Alors que nous déroulons le fil de notre existence, derrière nos actes les plus ordinaires, essentiels ou inattendus, un univers est à l'œuvre et nous ne pourrions le définir avec certitude. Une autre histoire s'écrit, entre les lignes, entre les silences même; certains d'entre nous, la plupart peut-être, en ont la vague ou vive conscience; une histoire secrète qui nous relie tous, qui contient le sens profond du réel, ainsi que les aspirations les plus hautes de notre imaginaire.

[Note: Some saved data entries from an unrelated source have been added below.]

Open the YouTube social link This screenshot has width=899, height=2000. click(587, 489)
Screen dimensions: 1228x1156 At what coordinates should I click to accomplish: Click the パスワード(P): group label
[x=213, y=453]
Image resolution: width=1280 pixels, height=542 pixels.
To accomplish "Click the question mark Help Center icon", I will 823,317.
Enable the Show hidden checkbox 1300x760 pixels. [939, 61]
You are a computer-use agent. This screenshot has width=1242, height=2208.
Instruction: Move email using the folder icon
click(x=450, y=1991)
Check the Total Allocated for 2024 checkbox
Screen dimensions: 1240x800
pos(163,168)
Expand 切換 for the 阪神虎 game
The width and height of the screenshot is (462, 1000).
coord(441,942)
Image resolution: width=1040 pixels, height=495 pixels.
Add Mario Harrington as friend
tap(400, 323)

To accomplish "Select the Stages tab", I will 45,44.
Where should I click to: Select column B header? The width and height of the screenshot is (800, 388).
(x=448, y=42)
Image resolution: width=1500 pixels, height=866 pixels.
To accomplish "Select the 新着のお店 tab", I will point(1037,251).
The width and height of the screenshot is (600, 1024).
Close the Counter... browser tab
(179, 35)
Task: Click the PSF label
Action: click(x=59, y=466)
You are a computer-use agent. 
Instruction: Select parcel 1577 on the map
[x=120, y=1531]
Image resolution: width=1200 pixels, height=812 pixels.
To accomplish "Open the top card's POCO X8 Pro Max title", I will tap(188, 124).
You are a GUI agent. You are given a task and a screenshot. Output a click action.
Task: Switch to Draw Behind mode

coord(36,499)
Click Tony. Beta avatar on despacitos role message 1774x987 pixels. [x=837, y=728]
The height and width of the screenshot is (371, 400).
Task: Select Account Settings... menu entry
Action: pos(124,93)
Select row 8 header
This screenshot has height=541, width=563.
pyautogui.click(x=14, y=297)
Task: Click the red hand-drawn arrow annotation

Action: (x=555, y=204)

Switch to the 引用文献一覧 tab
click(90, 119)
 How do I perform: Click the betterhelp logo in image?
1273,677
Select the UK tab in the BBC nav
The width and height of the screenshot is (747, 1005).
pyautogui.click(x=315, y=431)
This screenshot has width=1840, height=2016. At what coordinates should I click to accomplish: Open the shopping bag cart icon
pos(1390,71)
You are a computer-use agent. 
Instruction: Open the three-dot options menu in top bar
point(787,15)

Apparemment l'ordre des choses est maintenu, aisément ou non, avec de nombreux écueils souvent, mais nous nous sommes habitués, en règle générale, à ce mélodrame qui modèle nos vies. Plus ou moins malgré nous le temps nous emporte.
Quelque chose nous échappe. Pourquoi s'en préoccuper? Ça ne change pas grand chose, on s'en rend compte, au regard de nos expériences; ou ça dérange, ça perturbe, on le paye parfois cher.
Lorsqu'on remue le terreau, qu'on fouille le silence, on peut sentir trembler l'univers, comme la peau d'un être géant qu'on chatouille; alors un son grave, impressionnant mais presqu'inaudible, résonne en chaque parcelle autour de soi avant de nous atteindre quelque part en soi. À cet instant, un peu hors du temps, on appréhende une véritable connaissance, importante, bénéfique.
Quentin Dupieux provoque et partage de tels évènements. Il m'apparaît oser, particulièrement ici, le délicat courage de longer les frontières de l'évidence, sans glisser dans l'absurde et encore moins la facilité, jusqu'à révéler le quotidien mystère qui nous trouble tous: le masque translucide.